**WORKING DATA:**
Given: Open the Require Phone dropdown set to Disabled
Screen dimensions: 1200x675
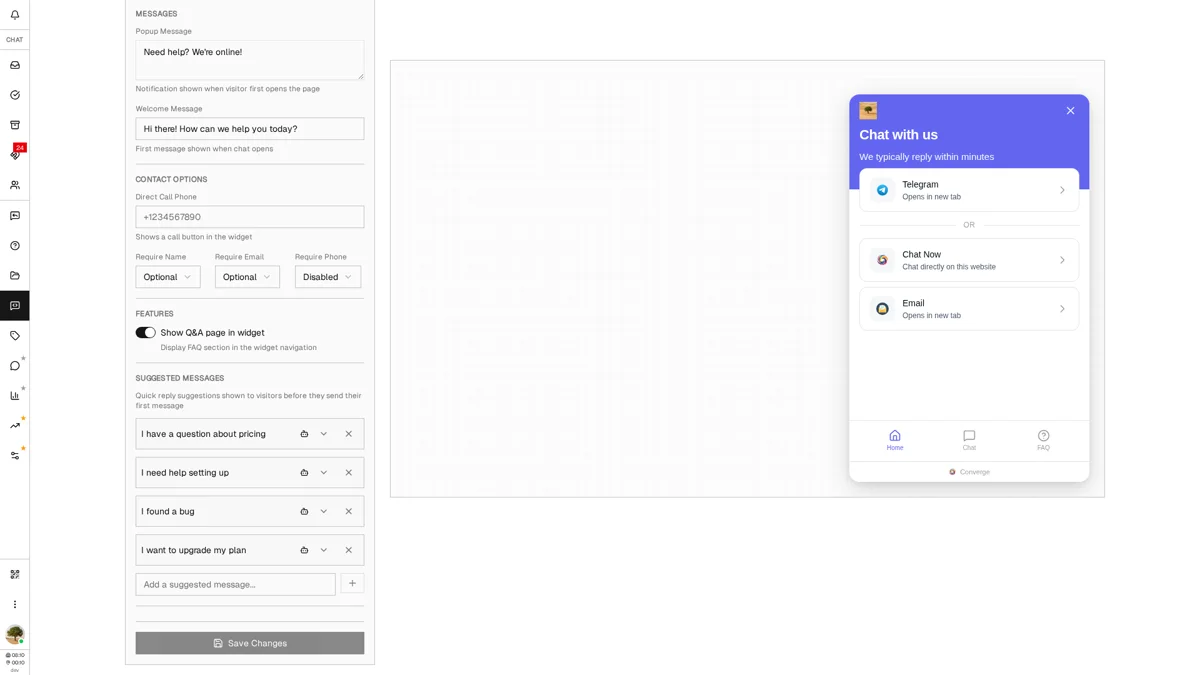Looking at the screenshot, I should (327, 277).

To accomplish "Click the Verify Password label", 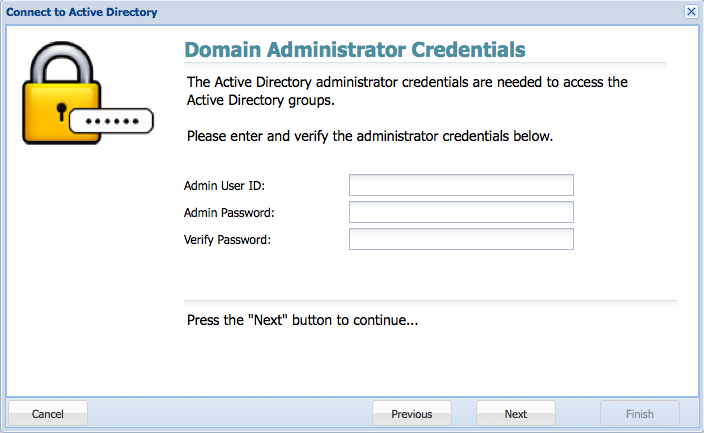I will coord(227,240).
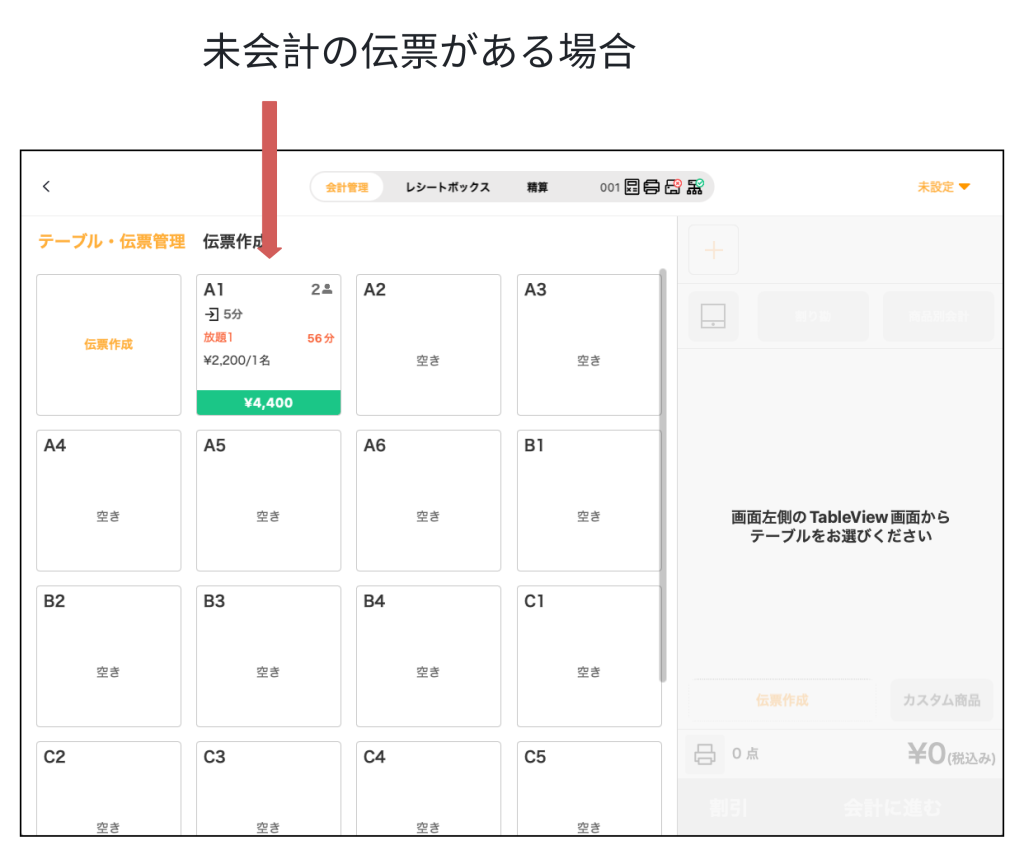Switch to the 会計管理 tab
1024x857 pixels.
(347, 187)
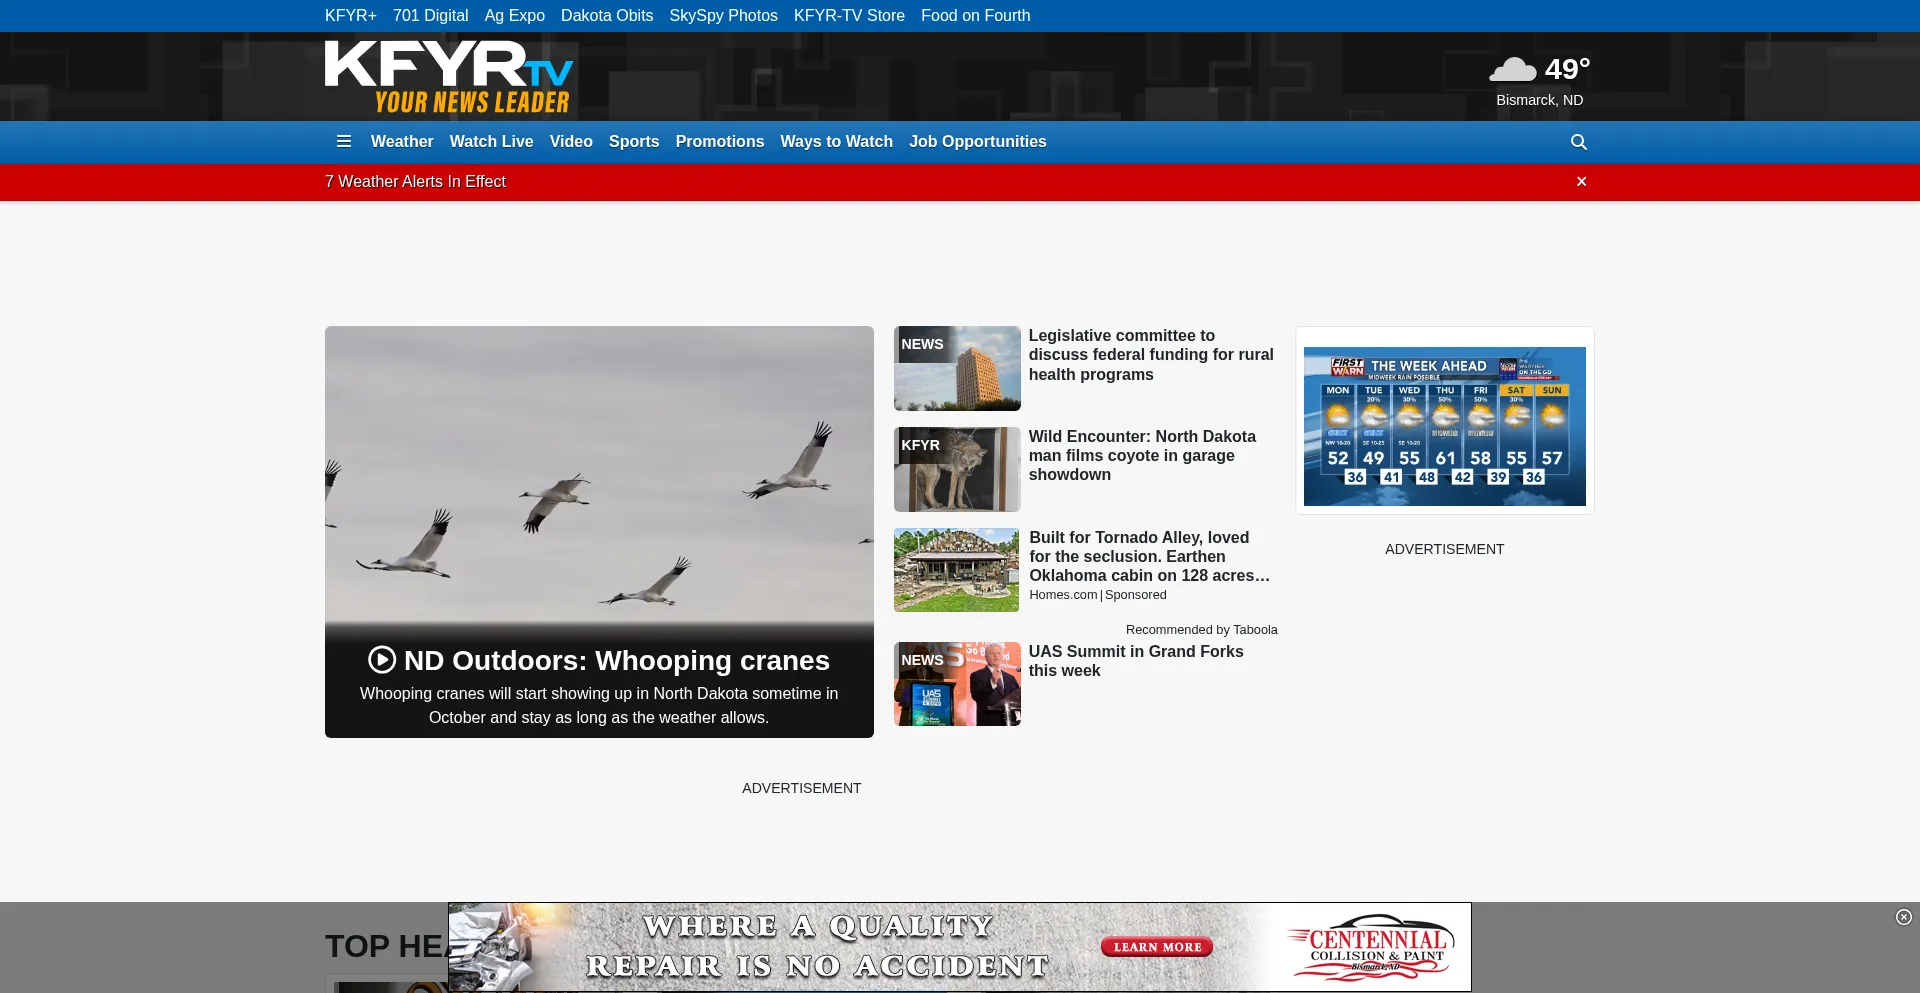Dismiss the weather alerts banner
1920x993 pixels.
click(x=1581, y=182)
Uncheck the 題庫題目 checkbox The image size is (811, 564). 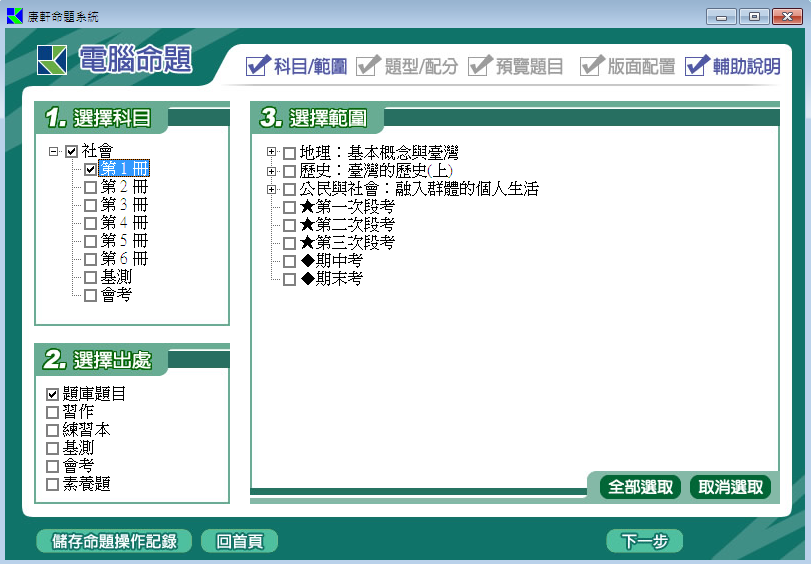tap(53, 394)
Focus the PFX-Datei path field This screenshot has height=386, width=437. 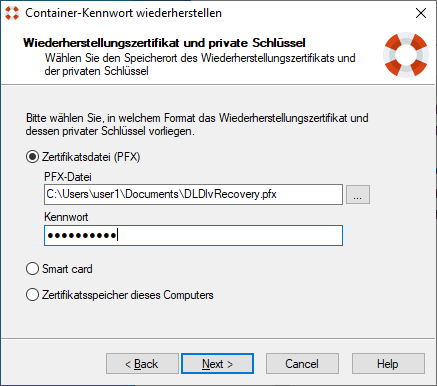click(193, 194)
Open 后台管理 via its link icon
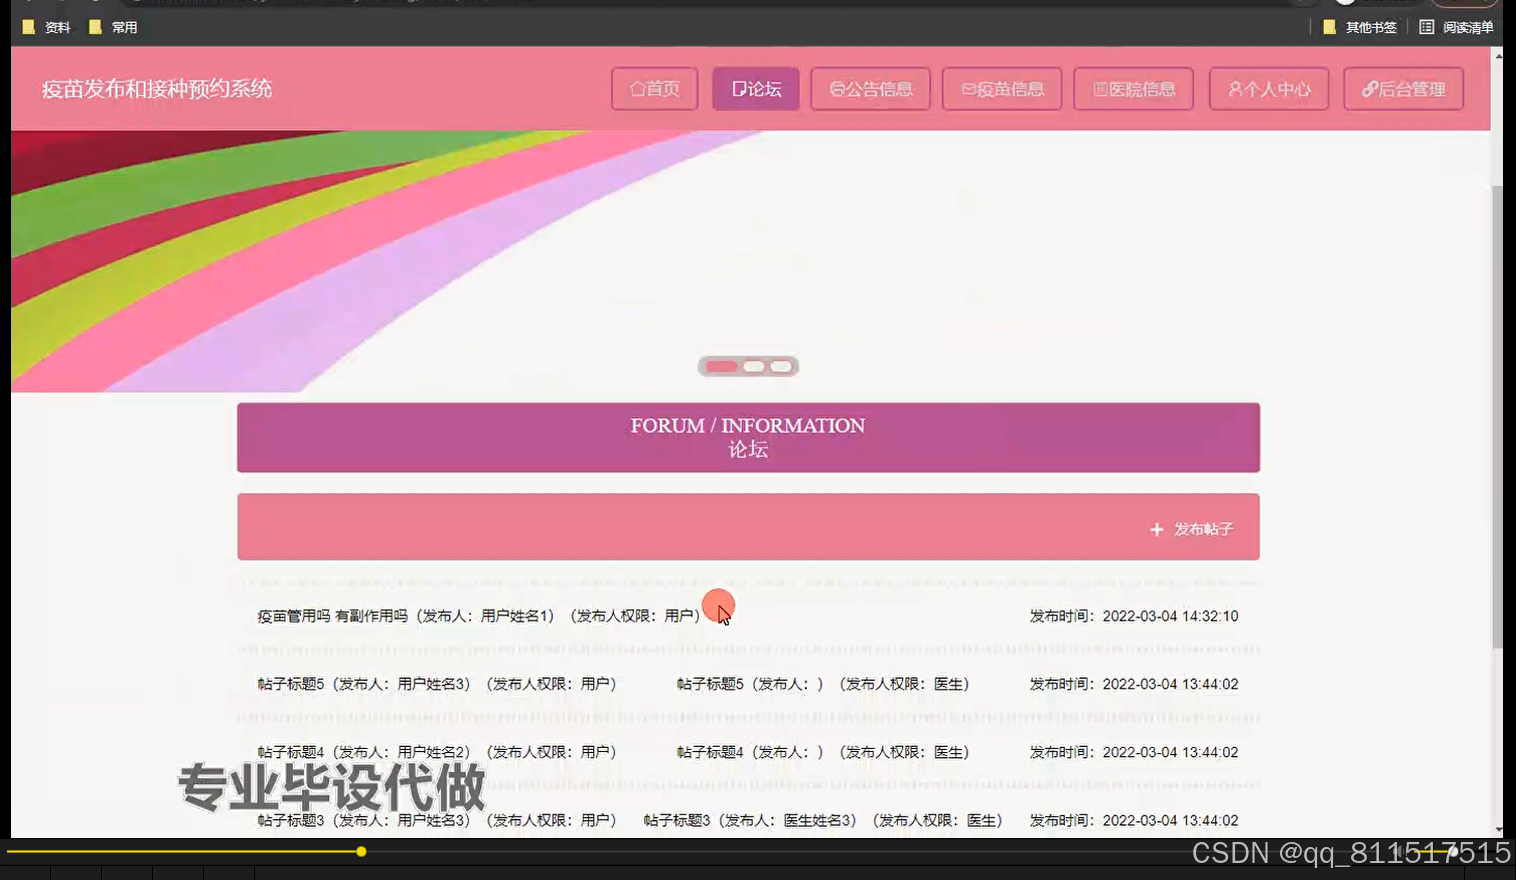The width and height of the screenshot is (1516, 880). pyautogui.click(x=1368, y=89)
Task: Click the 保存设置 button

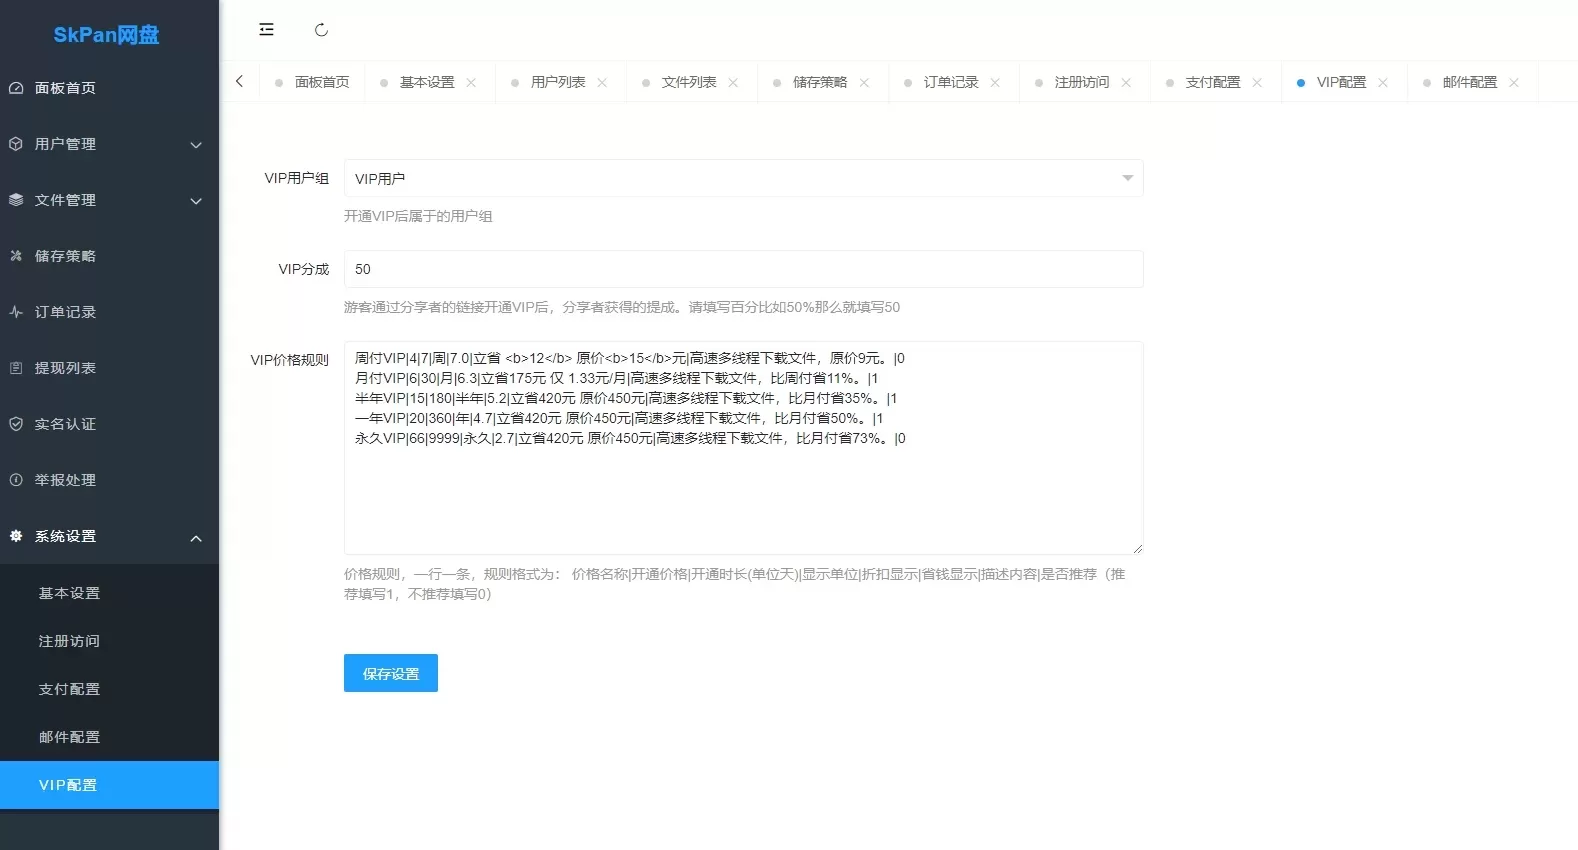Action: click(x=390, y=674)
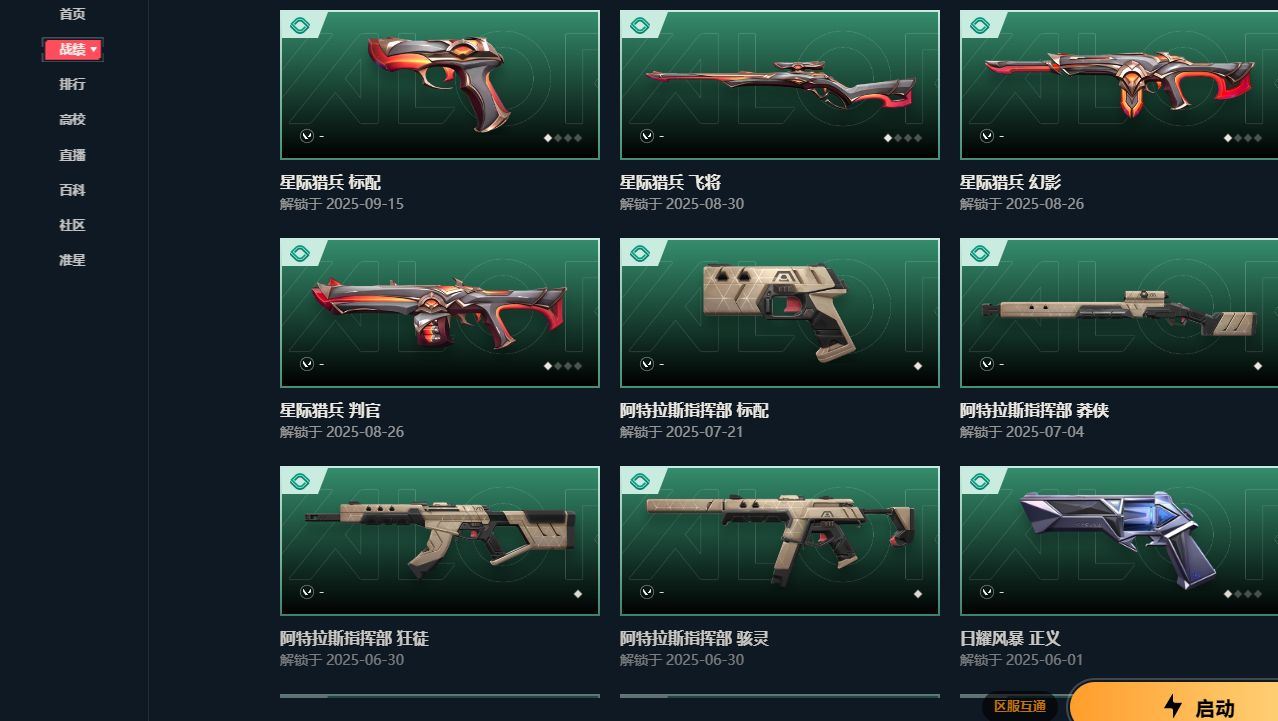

**WHAT THIS TASK INVOLVES:** Nothing but the lines from the one with "Open 后台管理 via its link icon" through the last line of the records should appear in your answer, each exactly as written and without pictures.

**THE ANSWER:**
Open 后台管理 via its link icon
The width and height of the screenshot is (1516, 880). pyautogui.click(x=1368, y=89)
Task: Click the 保存设置 button

Action: click(x=390, y=674)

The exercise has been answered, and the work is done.